The episode makes several references to pop culture referencing films, music and media. When Roger takes on a persona to help Steve lose his virginity Steve exclaims his excitement to finally being able to use his dance moves. Afterwards the scene cuts to Toshi, Berry, Steve, Snot and Roger taking turns humping an ottoman in a nod to a video, that went viral in 2006, in which five teenagers danced similarly. The song "Pony" by Ginuwine plays during this sequence. Steve and Roger get distracted from the problem with Stan with watching Airplane! after they quote the classic "Don't call me Shirley" scene. They even watch Airplane II: The Sequel, which Steve says is better than the first film, but actual reception was generally negative. The title of the episode is a reference to The Beatles' song of the same name. The sequence where Steve picks up a line of comic books and repeatedly says "Ooh!", is a call back to the Family Guy episodes "Peter's Got Woods" and "Back to the Woods", in which James Woods eats a trail of candy and says "Ooh, a piece of candy!" repeatedly.

==Reception==
"I Am the Walrus" was first broadcast on March 27, 2011 as part of the animation television night on Fox. The episode ended the line-up, the first time an American Dad! episode ended the animation television night on Fox since the season seven episode "For Whom the Sleigh Bell Tolls". It was the first new episode of American Dad! shortly following a month-long hiatus. It was preceded by The Simpsons, Bob's Burgers, and a rerun of its sister show Family Guy. Its other relative show, The Cleveland Show, was notably absent, as it did not air on that date. It was viewed by 4.9 million viewers upon its original airing, despite airing simultaneously with Celebrity Apprentice on NBC, Undercover Boss on CBS, and a rerun of Desperate Housewives on ABC. The total viewership of the episode was slightly higher than Bob's Burgers, but significantly lower than Family Guy and The Simpsons. It achieved a 3.0 rating in the 18–49 demographic group, according to the Nielsen ratings, the third highest rating in the line-up. The episode's total viewership and ratings were significantly up from the previous episode, "You Debt Your Life", which was viewed by 4.25 million viewers upon its initial airing, and garnered a 2.0 rating in the 18–49 demographic. The episode's ratings and total viewership were also the highest since the season seven episode "For Whom the Sleigh Bell Tolls", which was viewed by 6.26 million viewers and acquired a 3.1 rating in the 18-49 demographic.
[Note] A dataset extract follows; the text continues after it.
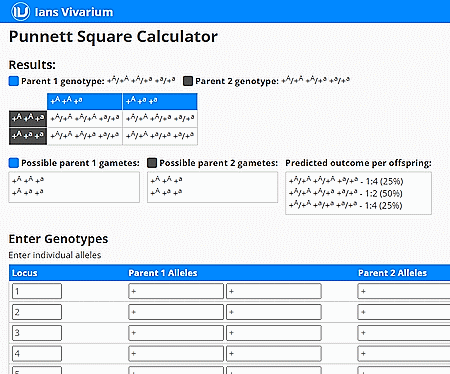Focus first Parent 1 allele field for locus 2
"I Am the Walrus" was met with mostly positive reviews from critics. Rowan Kaiser of The A.V. Club gave the episode a positive review. In her review for the episode, she opined: "The episode itself didn't disappoint either, as [...] this was a quality half-hour of jokes. Kaiser praised the argument between Stan and Steve, calling it a "superb sequence". Concluding her review, Kaiser went on to write, "Despite all the absurdity, the episode even manages to successfully come around to an emotional resolution when Stan, realizing that Steve is an utter failure at attempted mating, resolves to see Steve as a son instead of potential masculine competition. Then [...] there's a rape joke. But, it being American Dad, it's actually a surprisingly funny rape joke." She went on to give the episode an "A−", scoring higher than The Simpsons episode "Love Is a Many Strangled Thing", but scoring lower than Bob's Burgers episode "Spaghetti Western and Meatballs". Jason Hughes of TV Squad also reacted positively, writing, "It was good to have American Dad back in the lineup. Roger was in fine form, and I can at least appreciate that they're trying to figure out how to make Hayley and Jeff work in the family dynamic. They never quite got there with Hayley alone, so maybe things will work better this way." However, he was more critical on the sub-plot. In his review for the episode, Hughes opined: "The B-story left me wanting. The writers are still trying to figure out the new dynamic of having Hayley married and Jeff living in the house with the Smiths. The whole thing has been barely addressed, and this week we got a fairly weak exploration of them having fairly standard marital problems."